Los contrapesos de la democracia norteamericana

Tras la apariencia de ser los políticos más poderosos del planeta, los presidentes de los EE.UU. suelen estar bastante limitados en su acción de gobierno, debido a la fuerza del establishment económico y militar y al complejo equilibrio de poderes que existe en la democracia norteamericana.

Eso lo saben todos los presidentes, y procuran gestionar como pueden la presión a la que están sometidos durante sus mandatos. Obama, por ejemplo, no ha podido sacar adelante algunas de sus promesas electorales (como el cierre de Guantánamo) y ha visto limitada su política exterior (como el mantenimiento del embargo a Cuba a pesar de la apertura de relaciones diplomáticas), y eso no sólo por no disponer de mayoría en la Cámara de Representantes, sino por la fuerza del establishment.

Además, el alto grado de autonomía que tienen los estados federados de la Unión, hace que la capacidad de influencia de la política presidencial sobre la vida interna de los norteamericanos se vea muy condicionada por las políticas de los gobernadores en sus correspondientes territorios. A veces, afecta más a la vida de un estadounidense el cambio del color político de un gobernador, que la entrada de un nuevo presidente.

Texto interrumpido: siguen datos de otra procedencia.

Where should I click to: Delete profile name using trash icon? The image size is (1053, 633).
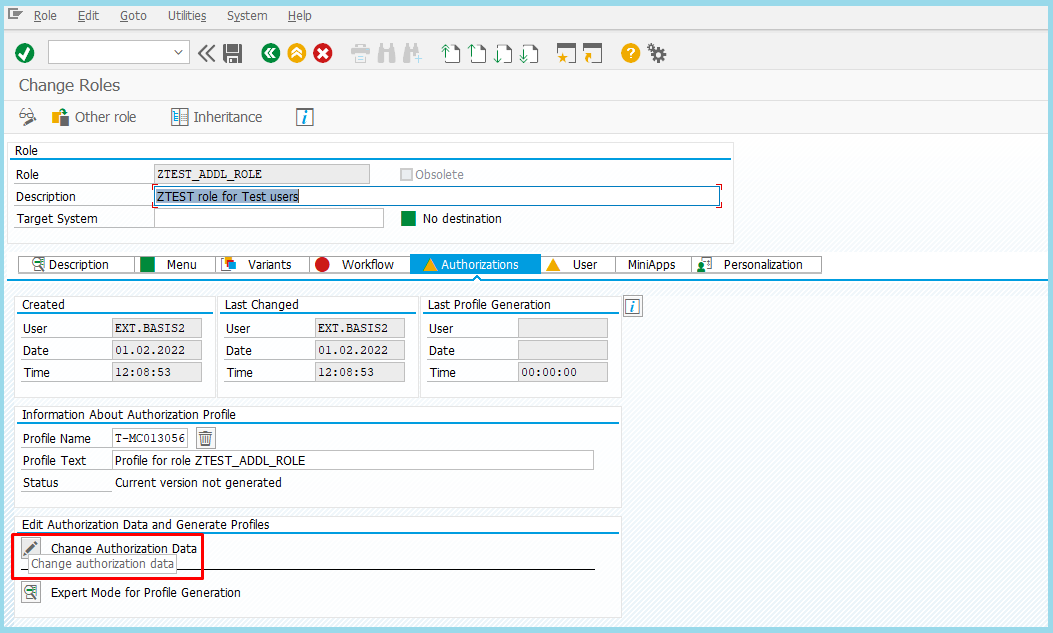(205, 438)
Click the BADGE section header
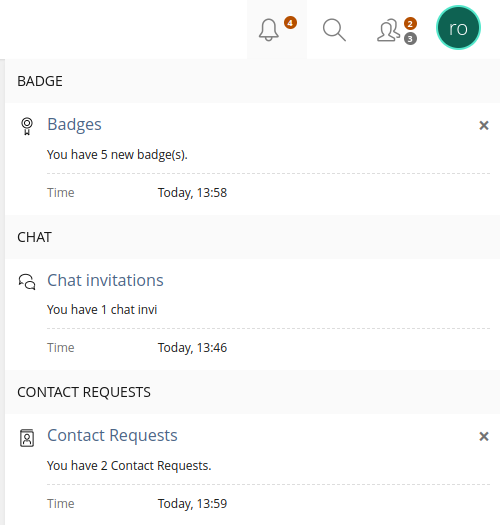Image resolution: width=500 pixels, height=525 pixels. pyautogui.click(x=40, y=81)
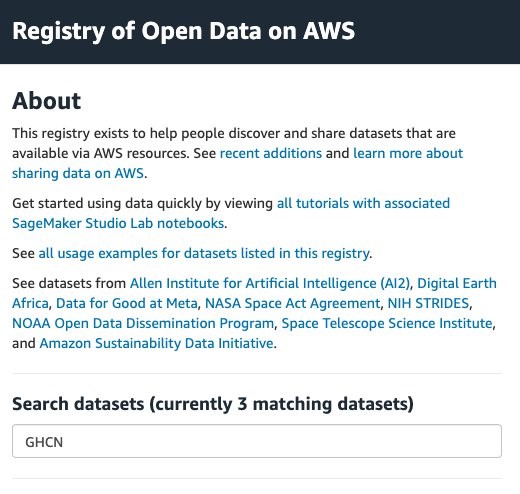Focus the search datasets field containing GHCN
Viewport: 520px width, 494px height.
click(x=257, y=441)
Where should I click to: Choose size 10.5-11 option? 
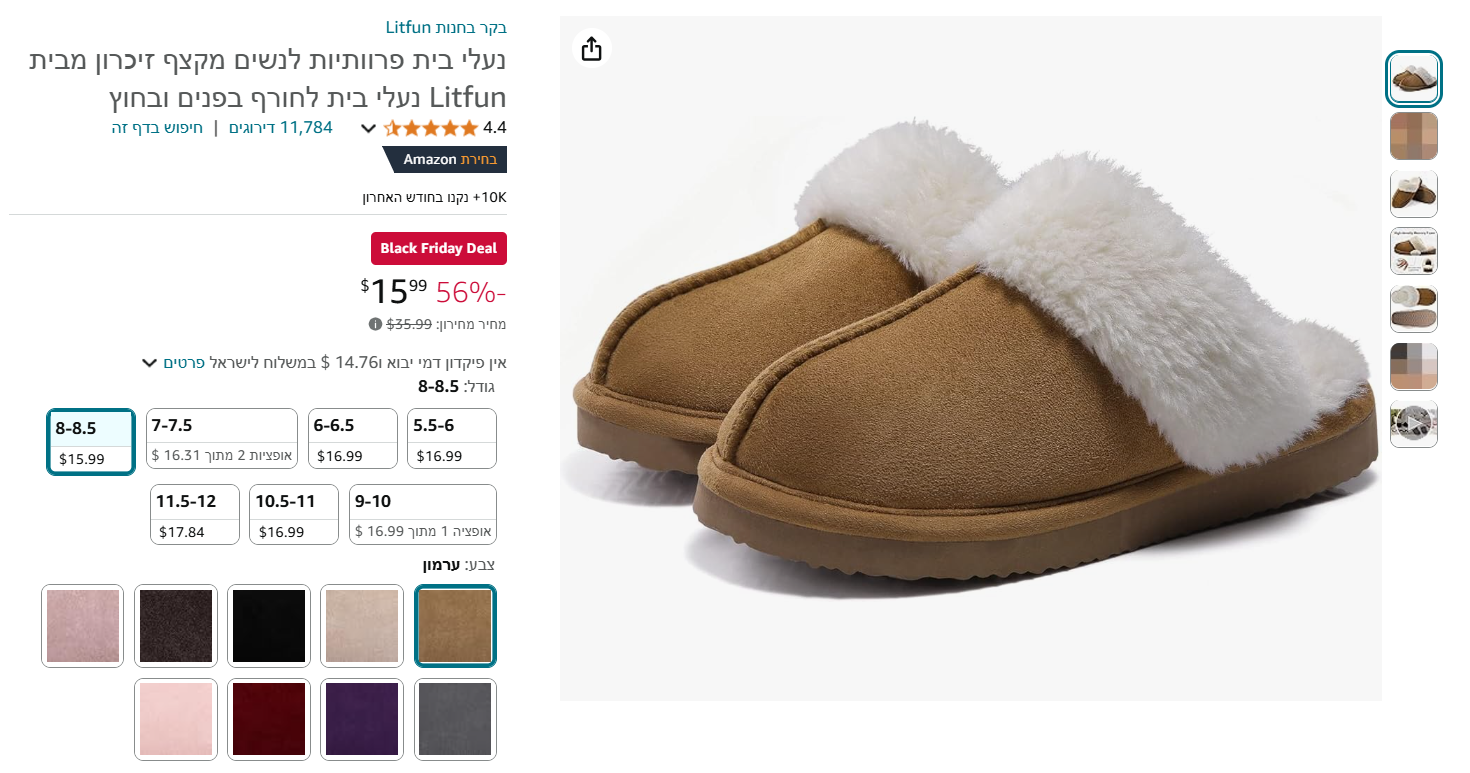point(294,514)
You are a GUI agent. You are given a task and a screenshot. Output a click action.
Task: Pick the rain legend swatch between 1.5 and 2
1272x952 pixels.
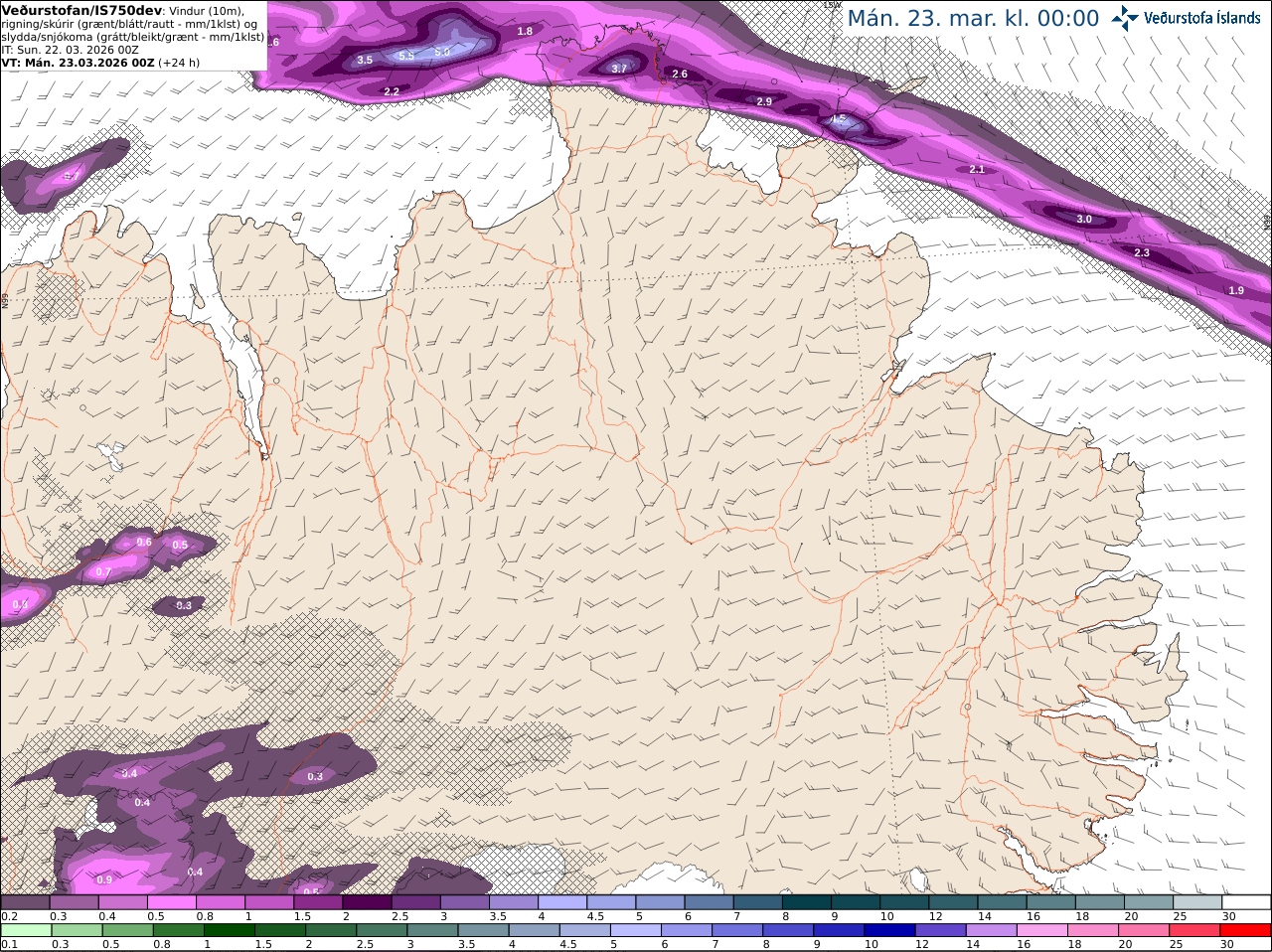(x=281, y=930)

No quiero con esto minimizar la magnitud del cambio que supone la llegada a la Casa Blanca de una persona sin experiencia política como Trump, que va a contar con mayoría republicana en el Senado y en la Cámara de Representantes, y con un Tribunal Supremo de mayoría conservadora.

Sólo quiero situar en su justa medida la capacidad de Trump de hacer realidad algunas de sus controvertidas promesas electorales, como la expulsión de los varios millones de inmigrantes ilegales (y la construcción de un muro en la frontera con México), la paralización de los tratados de libre comercio (como el TPP con los países de Asia y Pacífico o el TTIP con la UE) o la supresión de la contribución norteamericana a los programas de ayuda al desarrollo y a la lucha contra el cambio climático.

No sólo se encontrará con la resistencia del establishment económico, encarnado en las empresas norteamericanas altamente internacionalizadas y en las más domésticas que utilizan la mano de obra barata que les proporciona la gran cantidad de inmigrantes ilegales, sino también con la resistencia de muchos diputados republicanos en el Senado y en la Cámara de Representantes. A pesar de contar, como he señalado, con mayoría republicana en ambas cámaras, los diputados, haciendo uso de la independencia de que gozan en su actividad parlamentaria, pueden bloquear la acción gubernamental de Trump si perjudica a sus intereses electorales.

En definitiva, Trump no ha ganado en votos, pero sí ha obtenido el número de electores necesarios para ser investido Presidente dentro de unas semanas. Se abre una etapa de incertidumbre en los EE.UU. ante una persona tan imprevisible, por su inexperiencia política, como el candidato Trump. No obstante, la solidez institucional de una democracia tan madura como la estadounidense, y los fuertes contrapesos al poder presidencial, hacen que sea limitado el margen de maniobra de un político tan temerario como Trump y que su acción de gobierno sea más previsible de lo que pudiera pensarse escuchando sus incendiarios mítines y sus inverosímiles promesas electorales. Esperemos que así sea.

Una apostilla

Finalmente, quiero señalar algo realmente preocupante de la victoria de Trump. Me refiero al efecto que pudiera tener en el auge de los populismos en suelo europeo. Es elevado el riesgo de que cunda en el electorado de los países europeos el modelo populista representado por el político estadounidense. Ello puede significar el aumento del apoyo electoral a partidos populistas que ya tienen una presencia significativa en países como Francia, Italia, Austria o Hungría, o que también están irrumpiendo con fuerza en Alemania. Eso sería fatal para el proyecto de construcción europea.